The vagueness of certain language in the contract raises further concerns. For instance, the stipulation that studios are not obligated to seek consent “if they would be protected by the First Amendment (e.g., comment, criticism, scholarship, satire or parody, use in a docudrama, or historical or biographical work).” It’s conceivable for studios to potentially bypass consent by categorizing a use as satirical and leveraging the protection of the US Constitution.

Then there’s the discussion surrounding digital alterations, particularly the provision that no consent is necessary for a digital replica if “the photography or sound track remains substantially as scripted, performed and/or recorded.” This could encompass changes to hair and wardrobe, as Glick mentions, or notably, a gesture or facial expression. This, in turn, prompts the question of AI’s impact on the art of acting: Might artists and actors begin to indicate AI-free performances or advocate anti-AI movements, Dogme 95-style? (These concerns echo past industry disputes about CGI.)

The vulnerability of performers leaves them open to exploitation. If an actor needs to make ends meet, AI consent, and potential replication, may one day become a condition of employment. Inequality among actors is also likely to intensify—those who can afford to resist AI projects may receive greater protection; prominent actors who consent to digital recreation can “appear” in multiple projects simultaneously.

There are limitations to what can be accomplished in negotiations between guilds and studios, as actor and director Alex Winter highlighted in a recent article for WIRED. Like his observations regarding the WGA agreement, the deal “puts a lot of trust in studios to do the right thing.” Its primary achievement, he contends, is maintaining the dialogue between labor and capital. “It’s a step in the right direction regarding worker protection; it does shift some of the control out of the hands of the studio and into the hands of the workers who are unionized under SAG-AFTRA,” says Gunkel. “I do think, though, because it is limited to one contract for a very precise period of time, that it isn’t something we should just celebrate and be done with.”

- _Information supplied_
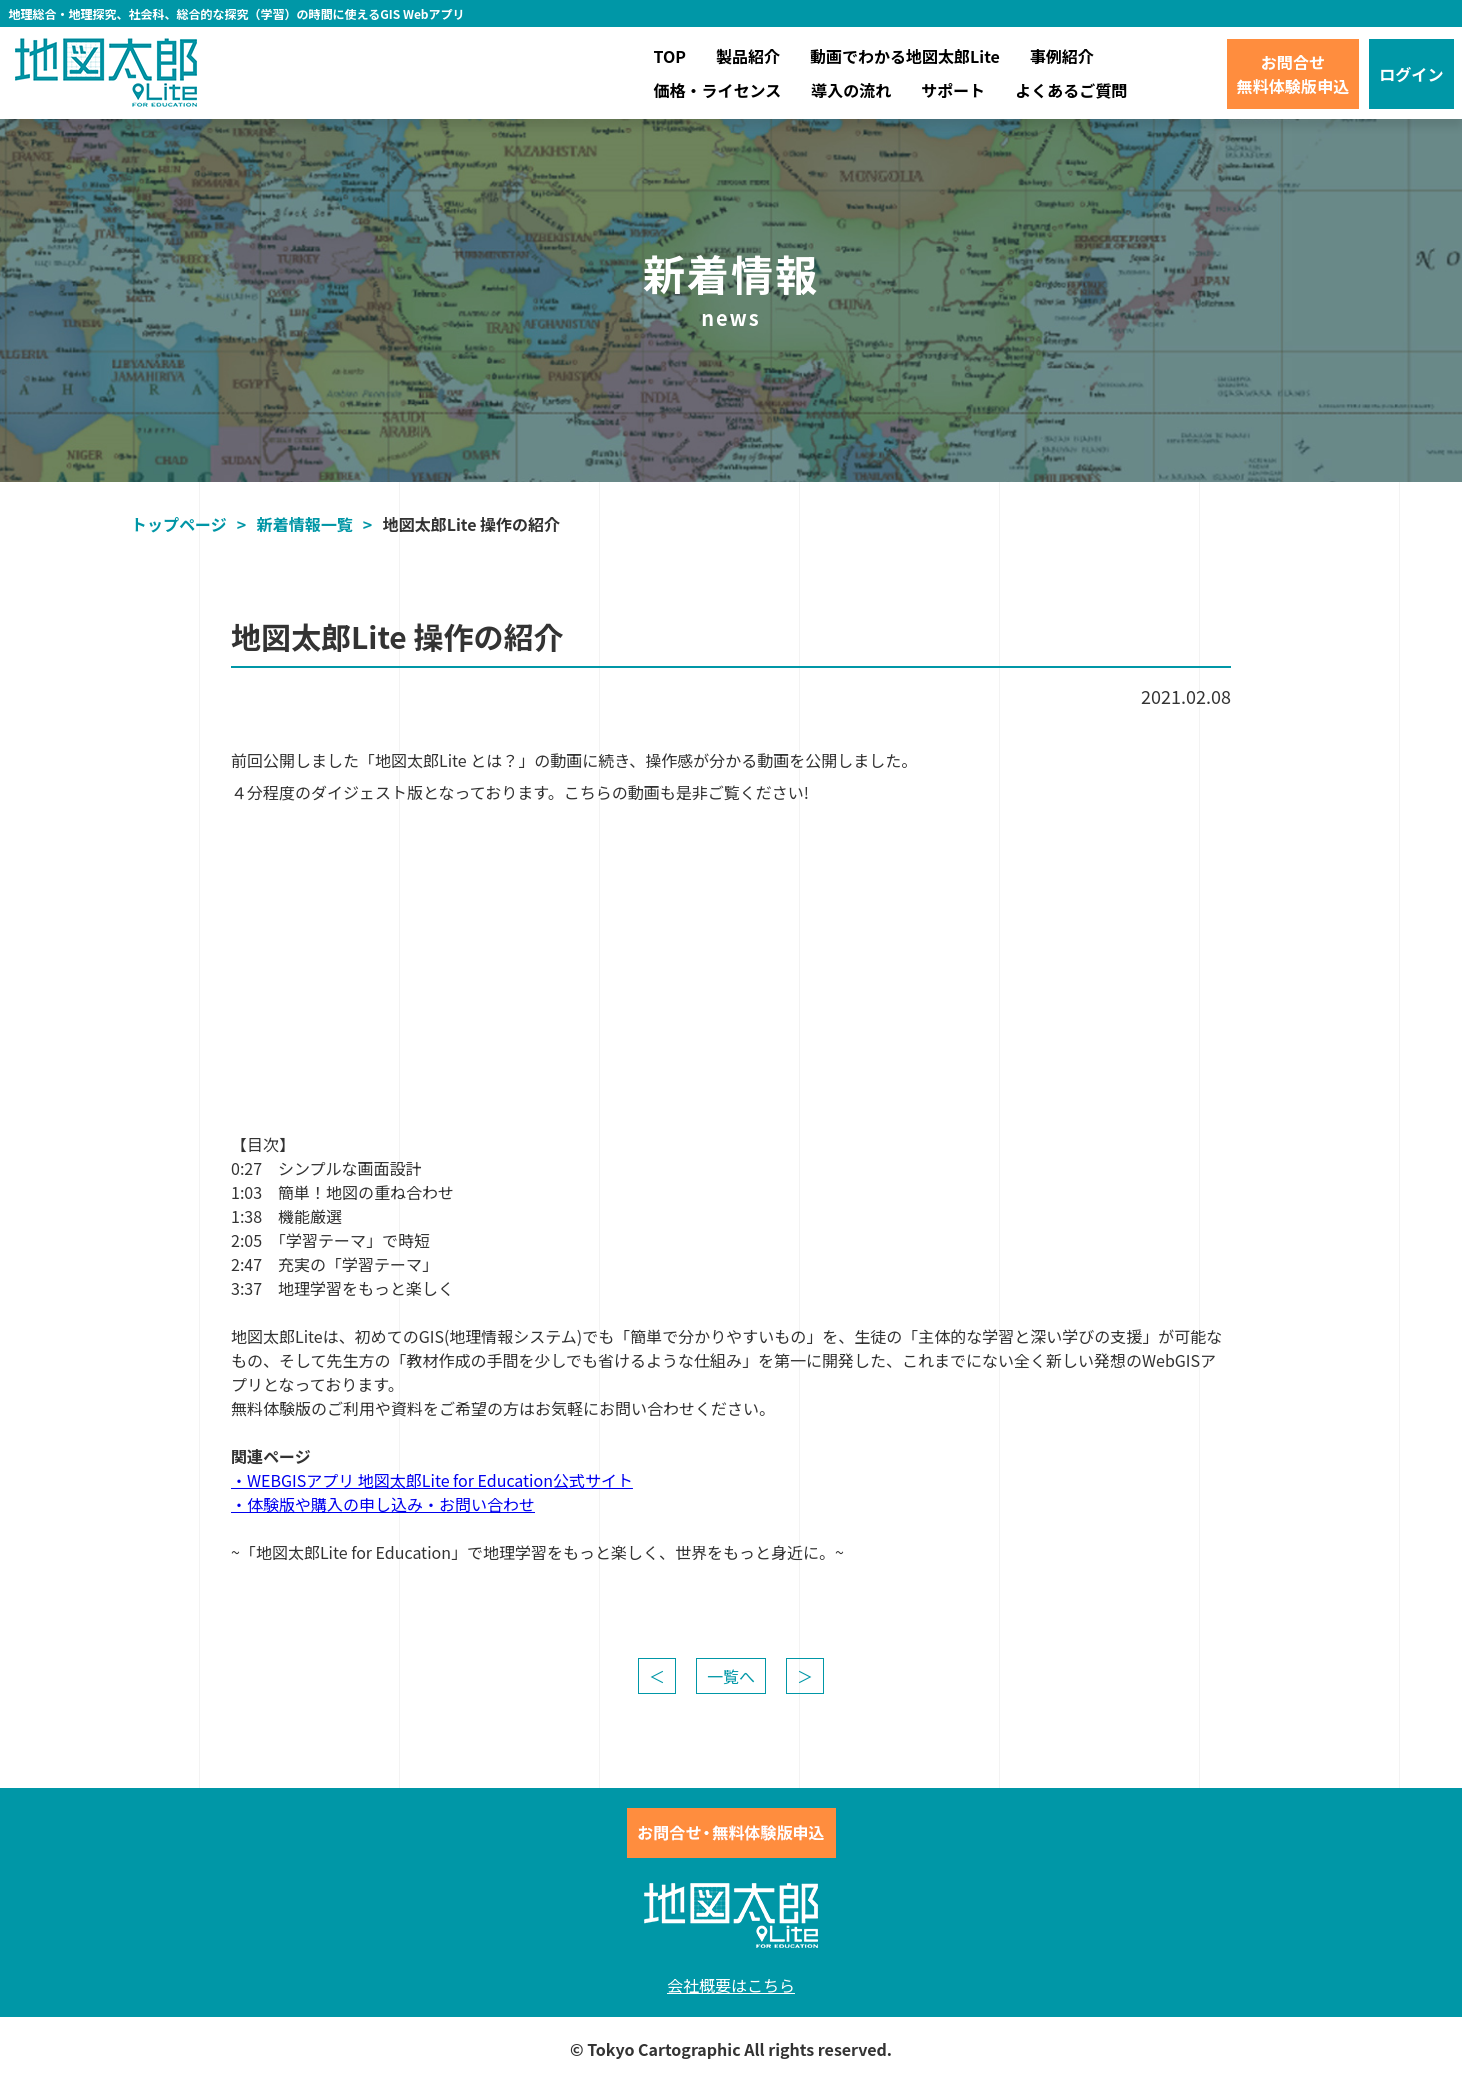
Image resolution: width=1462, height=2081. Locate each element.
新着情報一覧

--

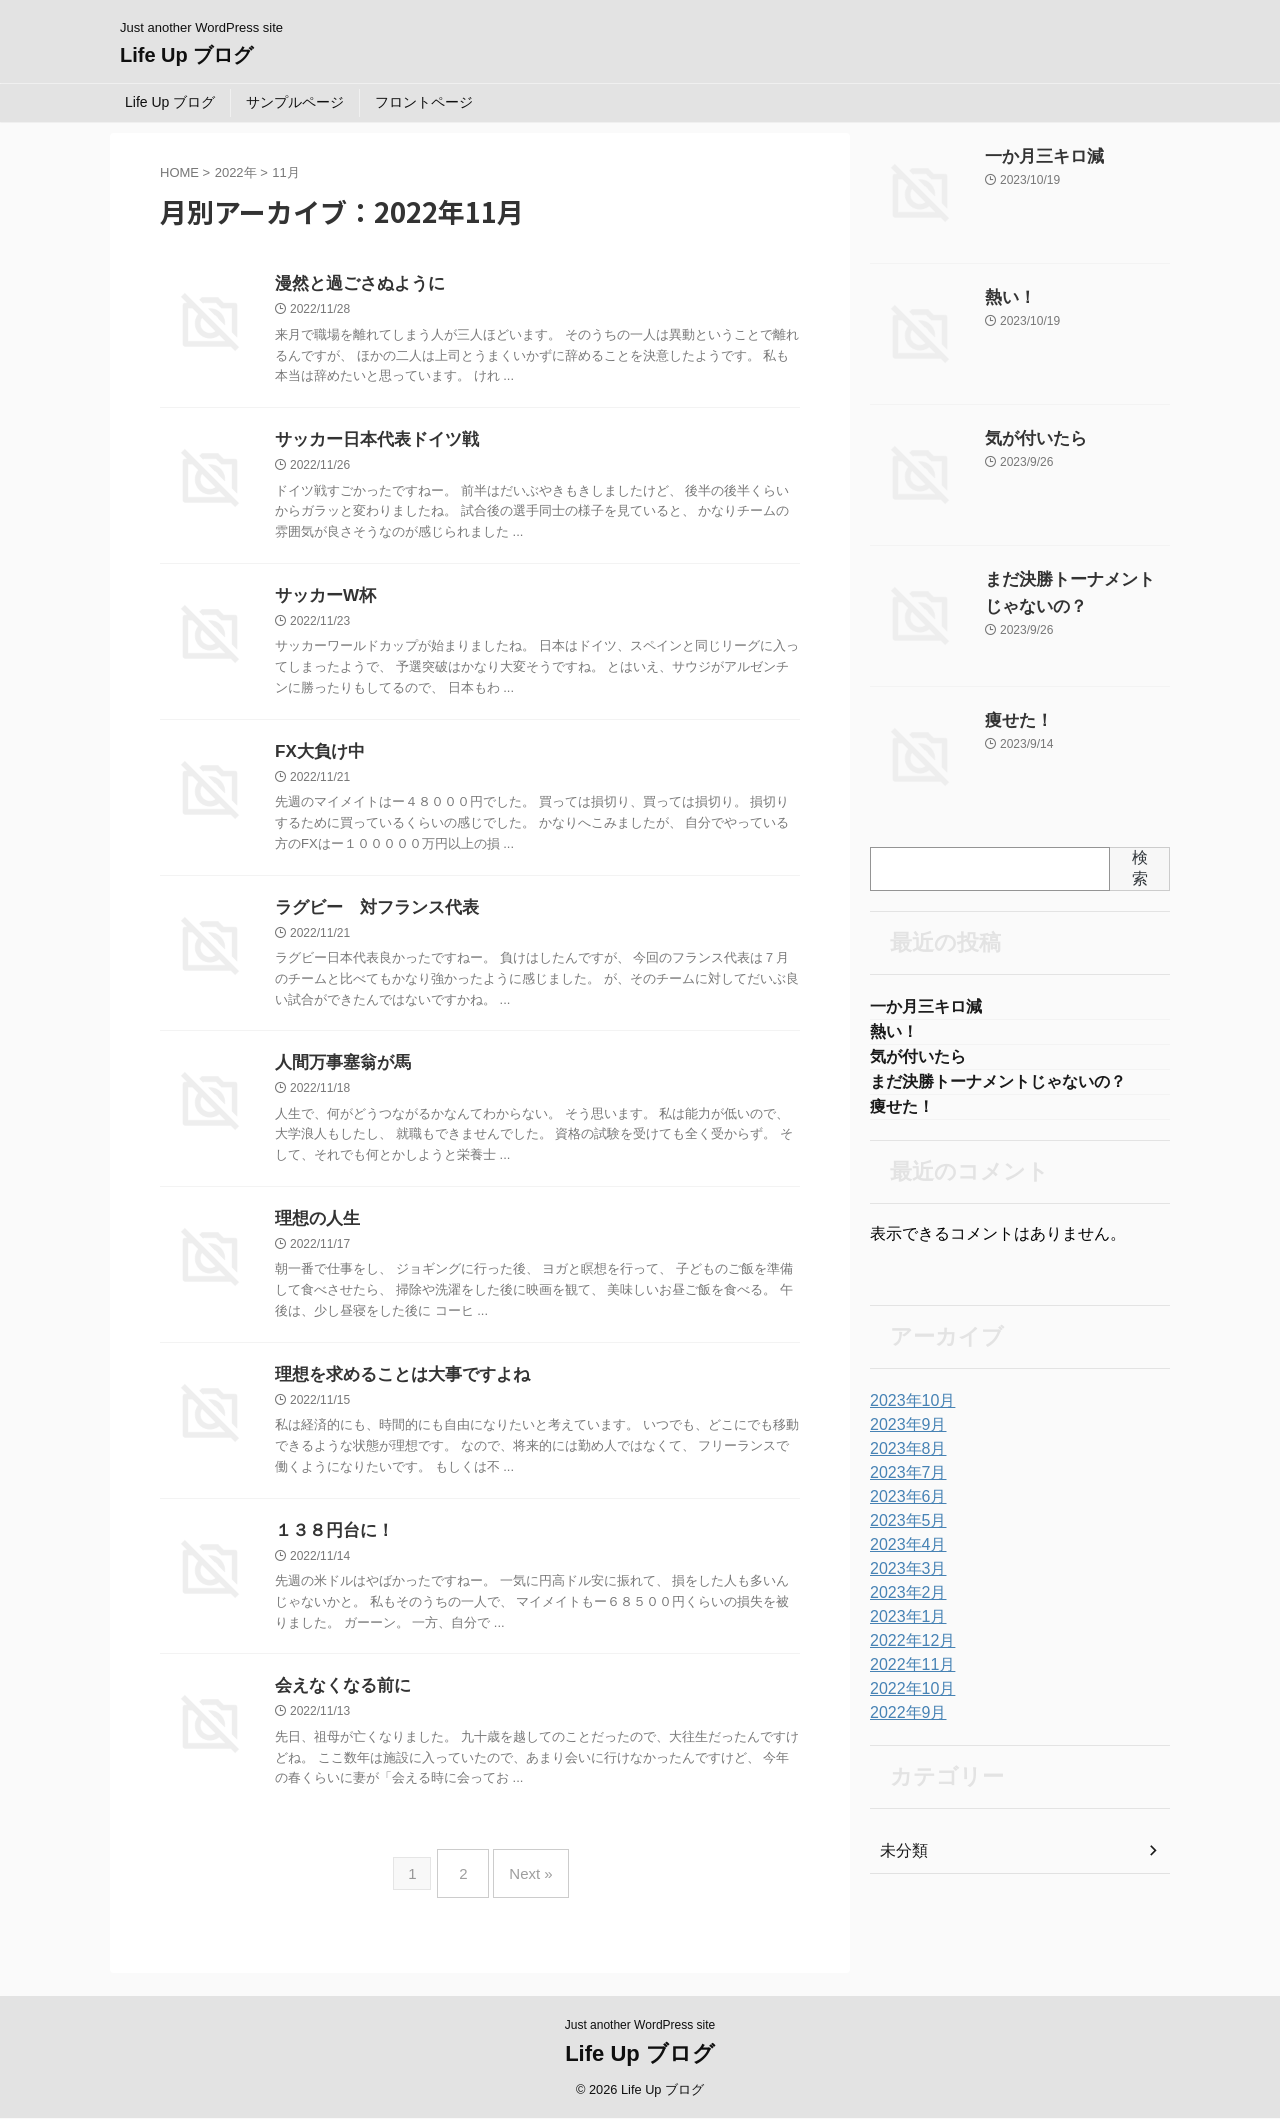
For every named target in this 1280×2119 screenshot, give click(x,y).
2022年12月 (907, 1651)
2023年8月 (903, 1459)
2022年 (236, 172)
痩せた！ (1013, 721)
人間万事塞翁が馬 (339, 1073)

- _Goal of the exercise_
From the text about the actors' contract and AI above, extract the passage word for word, starting at "Then there’s the" and ending at "disputes about CGI.)".

- _Exercise result_
Then there’s the discussion surrounding digital alterations, particularly the provision that no consent is necessary for a digital replica if “the photography or sound track remains substantially as scripted, performed and/or recorded.” This could encompass changes to hair and wardrobe, as Glick mentions, or notably, a gesture or facial expression. This, in turn, prompts the question of AI’s impact on the art of acting: Might artists and actors begin to indicate AI-free performances or advocate anti-AI movements, Dogme 95-style? (These concerns echo past industry disputes about CGI.)